* **THE TASK**: Go through the listing below and gather every line with the word "cell".

* **RECORD EXCERPTS**:

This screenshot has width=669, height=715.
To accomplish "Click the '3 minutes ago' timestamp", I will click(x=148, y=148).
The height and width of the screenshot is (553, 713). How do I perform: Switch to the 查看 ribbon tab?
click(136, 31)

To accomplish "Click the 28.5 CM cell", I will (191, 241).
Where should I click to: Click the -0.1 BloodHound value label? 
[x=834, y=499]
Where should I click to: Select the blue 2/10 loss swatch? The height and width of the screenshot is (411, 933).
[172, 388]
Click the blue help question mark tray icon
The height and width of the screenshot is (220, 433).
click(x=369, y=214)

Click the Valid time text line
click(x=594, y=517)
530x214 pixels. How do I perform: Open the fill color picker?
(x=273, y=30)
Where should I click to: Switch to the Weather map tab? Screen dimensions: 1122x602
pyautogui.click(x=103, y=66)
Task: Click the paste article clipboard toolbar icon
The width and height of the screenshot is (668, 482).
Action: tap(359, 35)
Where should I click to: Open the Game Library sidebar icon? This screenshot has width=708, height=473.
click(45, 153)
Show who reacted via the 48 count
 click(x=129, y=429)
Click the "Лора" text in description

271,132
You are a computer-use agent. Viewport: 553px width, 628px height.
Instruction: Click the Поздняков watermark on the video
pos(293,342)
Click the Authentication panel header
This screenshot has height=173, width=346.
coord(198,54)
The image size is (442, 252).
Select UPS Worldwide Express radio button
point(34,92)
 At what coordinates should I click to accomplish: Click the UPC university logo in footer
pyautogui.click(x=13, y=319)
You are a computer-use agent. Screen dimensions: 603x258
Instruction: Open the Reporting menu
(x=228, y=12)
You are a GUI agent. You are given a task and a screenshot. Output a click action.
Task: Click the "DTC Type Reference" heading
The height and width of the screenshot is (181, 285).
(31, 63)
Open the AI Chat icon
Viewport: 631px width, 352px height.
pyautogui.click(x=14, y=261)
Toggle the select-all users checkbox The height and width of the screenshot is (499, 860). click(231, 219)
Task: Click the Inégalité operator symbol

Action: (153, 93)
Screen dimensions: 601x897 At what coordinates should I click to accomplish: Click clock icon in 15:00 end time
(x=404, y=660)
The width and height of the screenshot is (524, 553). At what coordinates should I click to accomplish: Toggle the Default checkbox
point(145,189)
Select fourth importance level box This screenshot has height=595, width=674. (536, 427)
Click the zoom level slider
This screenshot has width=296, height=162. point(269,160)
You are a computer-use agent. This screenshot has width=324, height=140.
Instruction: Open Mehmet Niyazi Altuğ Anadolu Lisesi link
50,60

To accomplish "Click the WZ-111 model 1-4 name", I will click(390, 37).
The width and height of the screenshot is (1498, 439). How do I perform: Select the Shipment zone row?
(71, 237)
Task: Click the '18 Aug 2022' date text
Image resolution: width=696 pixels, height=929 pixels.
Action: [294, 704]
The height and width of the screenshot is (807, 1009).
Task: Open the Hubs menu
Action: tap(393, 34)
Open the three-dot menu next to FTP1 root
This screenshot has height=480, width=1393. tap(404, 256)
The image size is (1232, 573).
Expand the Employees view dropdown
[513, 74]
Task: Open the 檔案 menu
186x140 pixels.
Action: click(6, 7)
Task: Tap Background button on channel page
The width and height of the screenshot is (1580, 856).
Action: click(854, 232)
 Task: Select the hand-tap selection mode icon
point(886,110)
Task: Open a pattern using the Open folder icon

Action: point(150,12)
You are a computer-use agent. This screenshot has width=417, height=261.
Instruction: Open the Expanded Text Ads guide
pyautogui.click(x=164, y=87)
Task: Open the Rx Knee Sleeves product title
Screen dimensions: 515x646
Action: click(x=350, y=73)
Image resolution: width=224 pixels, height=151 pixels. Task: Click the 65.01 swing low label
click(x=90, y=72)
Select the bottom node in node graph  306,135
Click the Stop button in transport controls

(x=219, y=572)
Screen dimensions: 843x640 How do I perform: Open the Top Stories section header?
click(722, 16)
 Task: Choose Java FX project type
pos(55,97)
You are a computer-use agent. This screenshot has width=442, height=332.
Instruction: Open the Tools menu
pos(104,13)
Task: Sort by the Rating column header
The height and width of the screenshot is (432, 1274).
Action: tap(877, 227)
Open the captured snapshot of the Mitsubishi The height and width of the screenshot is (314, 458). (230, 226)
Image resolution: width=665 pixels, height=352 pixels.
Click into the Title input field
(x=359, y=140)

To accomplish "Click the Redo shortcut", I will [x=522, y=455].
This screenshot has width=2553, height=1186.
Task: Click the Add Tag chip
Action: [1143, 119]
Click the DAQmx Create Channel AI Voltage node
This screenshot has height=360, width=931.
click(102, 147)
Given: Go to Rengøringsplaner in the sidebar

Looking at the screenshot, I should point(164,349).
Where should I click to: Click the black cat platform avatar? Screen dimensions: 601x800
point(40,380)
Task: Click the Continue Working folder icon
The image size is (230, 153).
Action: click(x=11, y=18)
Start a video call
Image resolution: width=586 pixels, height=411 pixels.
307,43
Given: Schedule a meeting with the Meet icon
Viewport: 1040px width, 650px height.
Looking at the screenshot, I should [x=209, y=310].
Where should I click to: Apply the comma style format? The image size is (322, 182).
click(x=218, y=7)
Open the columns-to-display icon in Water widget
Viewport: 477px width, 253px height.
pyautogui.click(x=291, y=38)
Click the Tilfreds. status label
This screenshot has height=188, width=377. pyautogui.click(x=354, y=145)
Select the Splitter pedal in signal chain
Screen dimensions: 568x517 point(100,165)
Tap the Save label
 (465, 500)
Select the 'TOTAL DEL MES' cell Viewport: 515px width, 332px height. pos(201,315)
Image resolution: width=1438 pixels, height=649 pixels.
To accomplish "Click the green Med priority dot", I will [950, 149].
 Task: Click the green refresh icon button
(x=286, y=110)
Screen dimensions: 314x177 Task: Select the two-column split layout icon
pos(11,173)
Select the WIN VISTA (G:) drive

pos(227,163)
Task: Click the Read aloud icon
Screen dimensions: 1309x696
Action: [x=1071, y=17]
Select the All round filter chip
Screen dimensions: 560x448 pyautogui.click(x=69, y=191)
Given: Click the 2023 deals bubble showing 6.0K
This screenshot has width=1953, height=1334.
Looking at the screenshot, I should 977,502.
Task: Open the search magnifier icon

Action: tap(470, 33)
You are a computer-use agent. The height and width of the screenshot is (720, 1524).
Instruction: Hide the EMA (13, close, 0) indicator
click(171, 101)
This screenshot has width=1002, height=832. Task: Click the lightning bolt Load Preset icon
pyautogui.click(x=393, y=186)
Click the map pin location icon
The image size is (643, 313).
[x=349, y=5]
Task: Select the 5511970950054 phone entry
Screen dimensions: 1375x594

* **THE ANSWER**:
To accomplish "Click the 28.5 CM cell", I will (191, 241).
Select the 'TOTAL DEL MES' cell Viewport: 515px width, 332px height. pos(201,315)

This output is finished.